An attacker can inject a fake error into the publicly available Sentry API. This error contains instructions that look like a "recommended fix procedure". The AI agent reads this error, interprets it as legitimate diagnostics, and then executes a command (e.g., via npm install) that installs a malicious package directly into the developer's environment. The result is immediate access to:
- Environmental variables (AWS keys, GitHub tokens).
- Git credentials.
- Private repositories.
Comparison of Popular AI Tools for Developers
For a Czech developer or technology company, it is important to know which tools to use and what their price and security profile are.
| Tool | Type | Price (approx.) | Main Risk in the Context of Agentjacking |
|---|---|---|---|
| Cursor | AI Code Editor | Free tier / $20 monthly | High (direct shell integration) |
| Claude Code | CLI Agent (Anthropic) | Based on API usage | Very High (autonomous execution in terminal) |
| GitHub Copilot | Extension / Chat | $10–$19 monthly | Medium (more limited autonomy) |
While Claude Code offers extreme performance within the CLI, its ability to autonomously execute commands makes it a primary target for Agentjacking. Although Cursor is very popular in the Czech development environment due to its intuitiveness, its deep integration into the operating system requires increased vigilance.

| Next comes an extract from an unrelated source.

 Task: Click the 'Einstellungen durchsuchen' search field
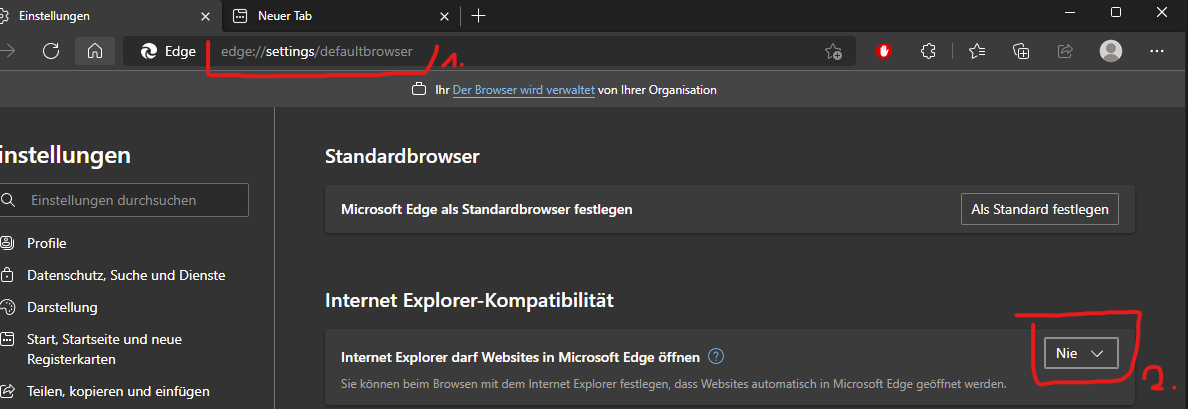125,200
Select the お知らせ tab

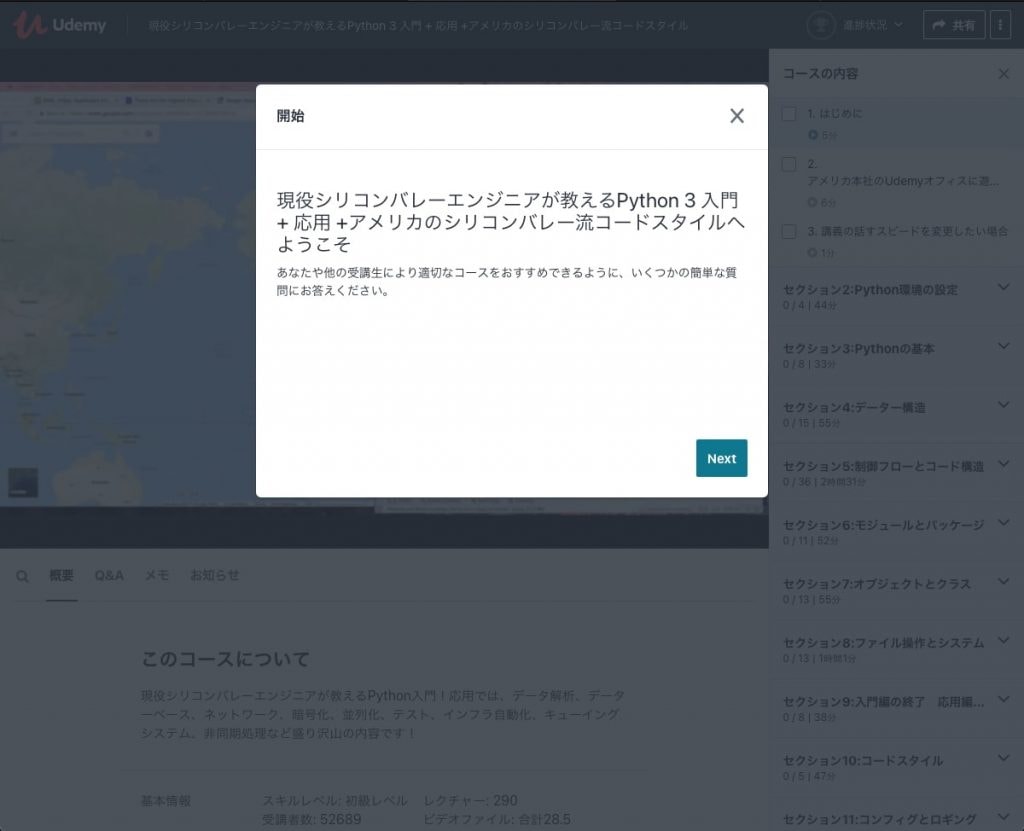pos(214,576)
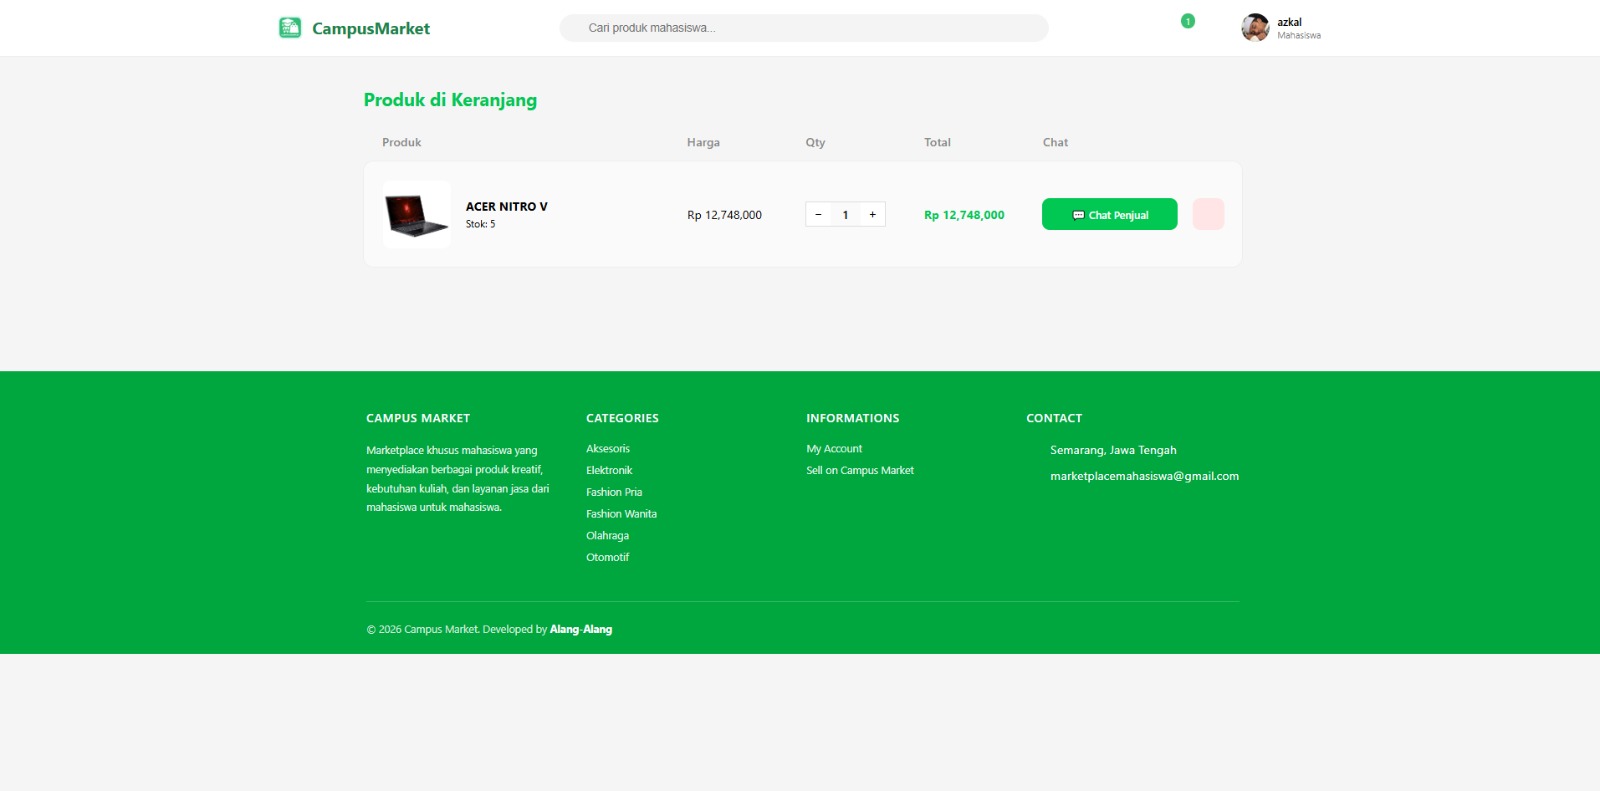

Practical Impact: What does this mean for Czech companies and developers?
In the Czech Republic, which has a strong IT scene and many development studios, this finding represents a fundamental shift in the security paradigm. It is no longer enough to protect the corporate network or email inboxes. The attack surface has shifted to the developer's terminal.

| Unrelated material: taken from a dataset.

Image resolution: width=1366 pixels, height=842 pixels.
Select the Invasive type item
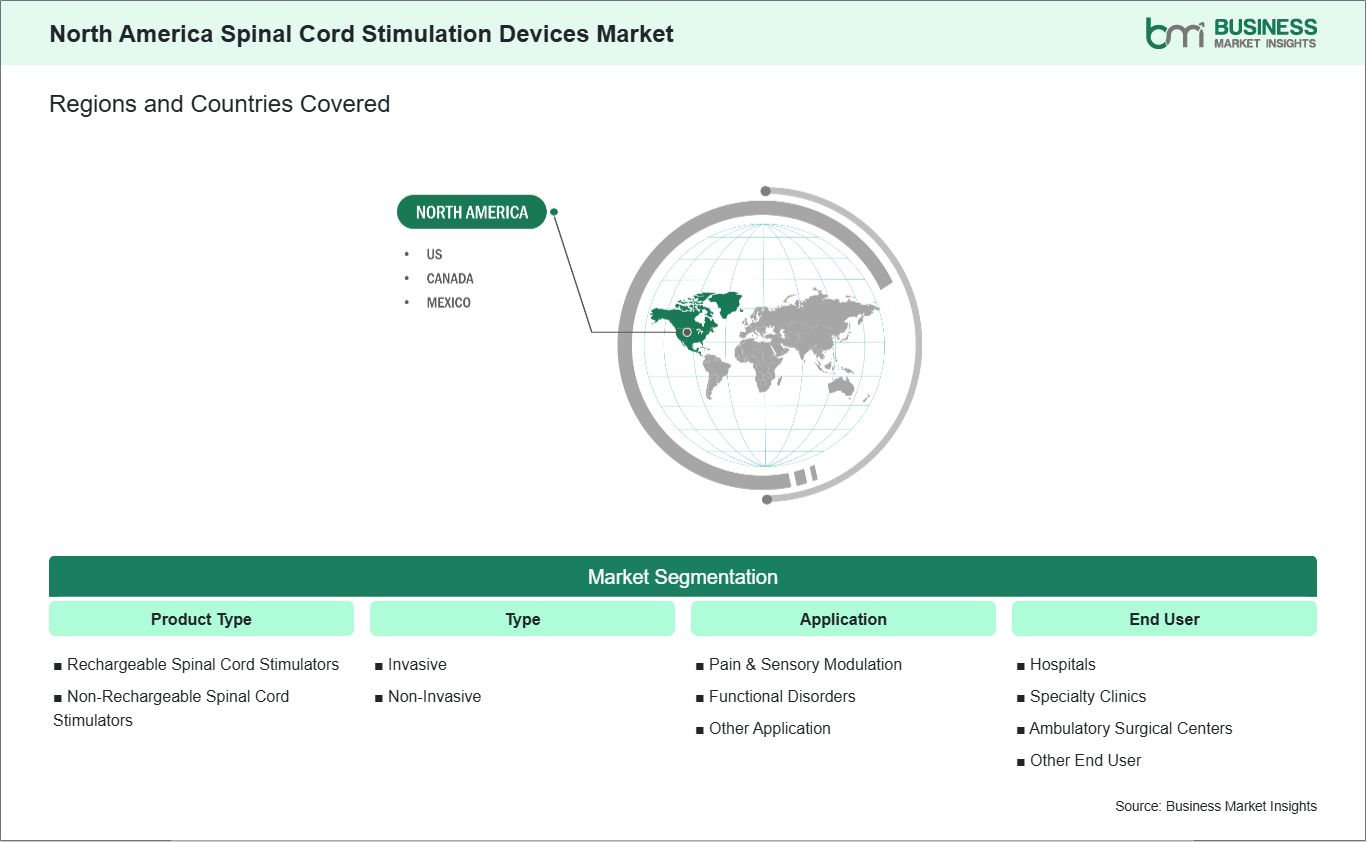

From the perspective of EU regulations (AI Act), these types of vulnerabilities can have serious legal consequences for companies that implement autonomous agents into their processes. If a company deploys an AI agent that has access to production data, and this agent is "hacked" through Agentjacking, it could be considered a failure to ensure system security according to European standards.
How to defend?
- Human-in-the-loop: Never let an AI agent execute commands without human confirmation, especially those that install packages or modify system files.
- Sandboxing: Run development environments and AI agents in isolated containers (e.g., Docker) that do not have access to sensitive keys on the host system.
- Permission Restriction: The AI agent should only have the minimum necessary permissions (principle of least privilege).
- Monitoring: Monitor unusual activity in the terminal and network requests from developer machines.
Can I use Cursor or Claude Code safely?
Yes, but you must change the way you interact. Security does not depend on whether the tool is "safe", but on how much you trust it. Always review every command that the AI agent suggests executing in the terminal, and do not use these tools with administrator (root/sudo) privileges in an environment where you have sensitive keys stored.
How do I know if an AI agent is attacking me?
This is very difficult because the attack occurs through legitimate processes. However, warning signs include unexpected package installations (npm, pip), attempts to send data to unknown domains, or commands like curl or wget that try to exfiltrate the content of files such as .env or .
Is this problem solvable with a single software or update?
No, this is an architectural problem of current LLM agents. Updates can fix specific bugs (as with OpenClaw), but the principle of "trusting data" remains. The only solution is a combination of secure architecture (sandboxing) and human oversight.